Leaf merge flag, specified as the comma-separated pair consisting
of 'MergeLeaves' and either 'on' or 'off'.
When 'on', RegressionTree.fit merges
leaves that originate from the same parent node, and that give a sum
of risk values greater or equal to the risk associated with the parent
node. When 'off', RegressionTree.fit does
not merge leaves.

Minimum number of leaf node observations, specified as the comma-separated
pair consisting of 'MinLeaf' and a positive integer
value. Each leaf has at least MinLeaf observations
per tree leaf. If you supply both MinParent and MinLeaf, RegressionTree.fit uses
the setting that gives larger leaves: MinParent=max(MinParent,2*MinLeaf).

Minimum number of branch node observations, specified as the
comma-separated pair consisting of 'MinParent' and
a positive integer value. Each branch node in the tree has at least MinParent observations.
If you supply both MinParent and MinLeaf, RegressionTree.fit uses
the setting that gives larger leaves: MinParent=max(MinParent,2*MinLeaf).

Number of predictors to select at random for each split, specified
as the comma-separated pair consisting of 'NVarToSample' and
a positive integer value. You can also specify 'all'to
use all available predictors.

Predictor variable names, specified as the comma-separated pair
consisting of 'PredictorNames' and a cell array
of strings containing the names for the predictor variables, in the
order in which they appear in x.

Pruning flag, specified as the comma-separated pair consisting
of 'Prune' and either 'on' or 'off'.
When 'on', RegressionTree.fit computes
the full tree and the optimal sequence of pruned subtrees. When 'off', RegressionTree.fit computes
the full tree without pruning.

Quadratic error tolerance per node, specified as the comma-separated
pair consisting of 'QEToler' and a positive scalar
value. Splitting nodes stops when quadratic error per node drops below QEToler*QED,
where QED is the quadratic error for the entire
data computed before the decision tree is grown.
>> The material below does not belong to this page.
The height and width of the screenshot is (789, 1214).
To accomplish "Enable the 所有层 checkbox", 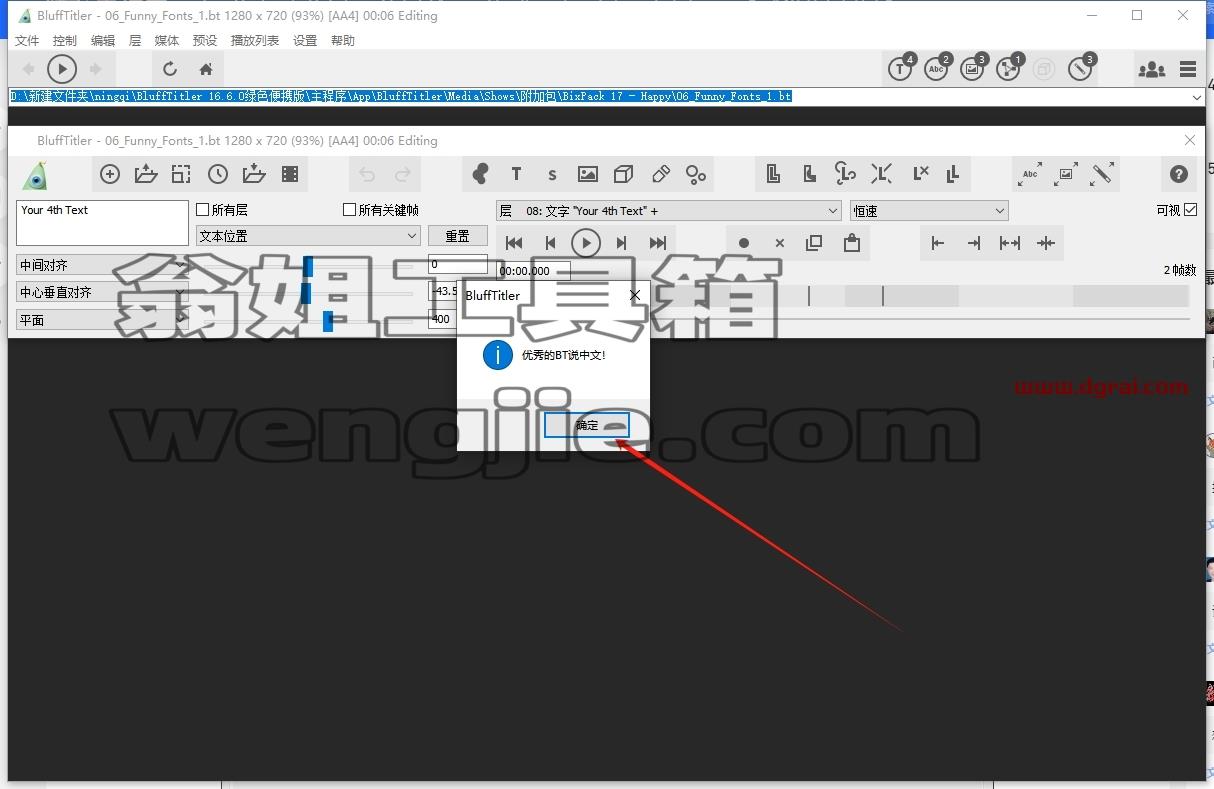I will (203, 210).
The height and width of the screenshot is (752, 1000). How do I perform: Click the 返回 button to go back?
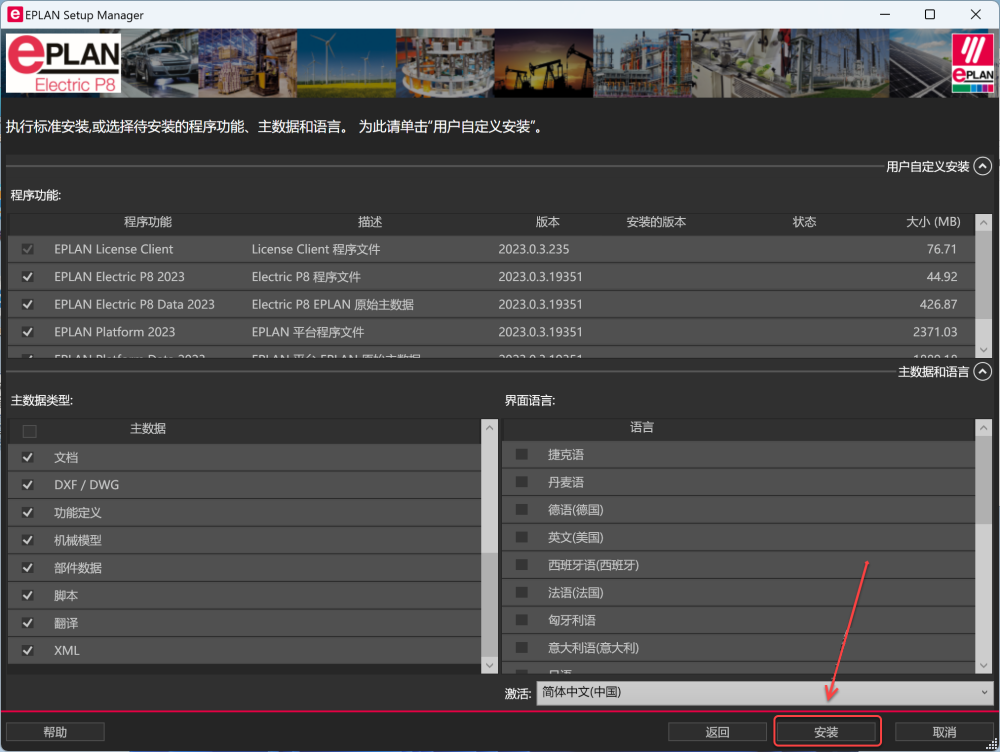(x=717, y=731)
Response variable name, specified as the comma-separated pair
consisting of 'ResponseName' and a string containing
the name of the response variable in y.

Response transform function for transforming the raw response
values, specified as the comma-separated pair consisting of 'ResponseTransform' and
either a function handle or 'none'. The function
handle should accept a matrix of response values and return a matrix
of the same size. The default string 'none' means @(x)x,
or no transformation.

Add or change a ResponseTransform function
using dot notation:

Surrogate decision splits flag, specified as the comma-separated
pair consisting of 'Surrogate' and 'on', 'off', 'all',
or a positive integer value.

When 'on', RegressionTree.fit finds
at most 10 surrogate splits at each branch node.

When set to a positive integer value, RegressionTree.fit finds
at most the specified number of surrogate splits at each branch node.
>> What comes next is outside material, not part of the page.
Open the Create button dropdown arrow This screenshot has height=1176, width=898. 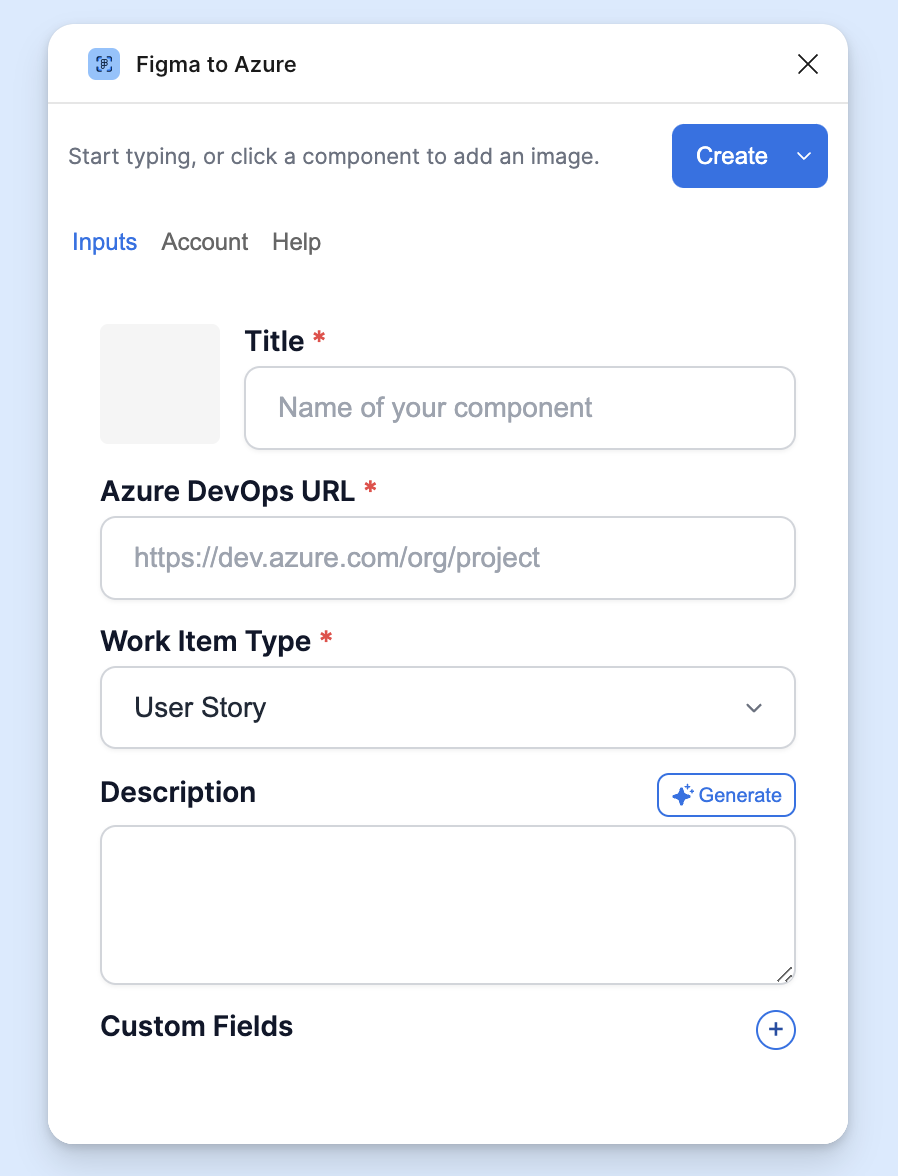coord(803,156)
When set to 'all', RegressionTree.fit finds
all surrogate splits at each branch node. The 'all' setting
can use much time and memory.

Use surrogate splits to improve the accuracy of predictions
for data with missing values. The setting also enables you to compute
measures of predictive association between predictors.

Observation weights, specified as the comma-separated pair consisting
of 'Weights' and a vector of scalar values. The
length of Weights is the number of rows in x.

Regression tree, returned as a regression tree object. Note
that using the 'Crossval', 'KFold', 'Holdout', 'Leaveout',
or 'CVPartition' options results in a tree of class RegressionPartitionedModel.
You cannot use a partitioned tree for prediction, so this kind of
tree does not have a predict method.

Otherwise, tree is of class RegressionTree, and
you can use the predict method to make predictions.